● RECORD LIST:
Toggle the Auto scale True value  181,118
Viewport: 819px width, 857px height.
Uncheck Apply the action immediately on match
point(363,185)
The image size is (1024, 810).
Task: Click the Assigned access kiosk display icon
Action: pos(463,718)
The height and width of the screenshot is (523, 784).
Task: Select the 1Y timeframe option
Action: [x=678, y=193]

● SET EXERCISE:
Pull every line out of the items above and reproduce each one word for word, keeping the original order.

● EXERCISE ANSWER:
Toggle the Auto scale True value  181,118
Viewport: 819px width, 857px height.
Uncheck Apply the action immediately on match
point(363,185)
The image size is (1024, 810).
Task: Click the Assigned access kiosk display icon
Action: pos(463,718)
The height and width of the screenshot is (523, 784).
Task: Select the 1Y timeframe option
Action: [x=678, y=193]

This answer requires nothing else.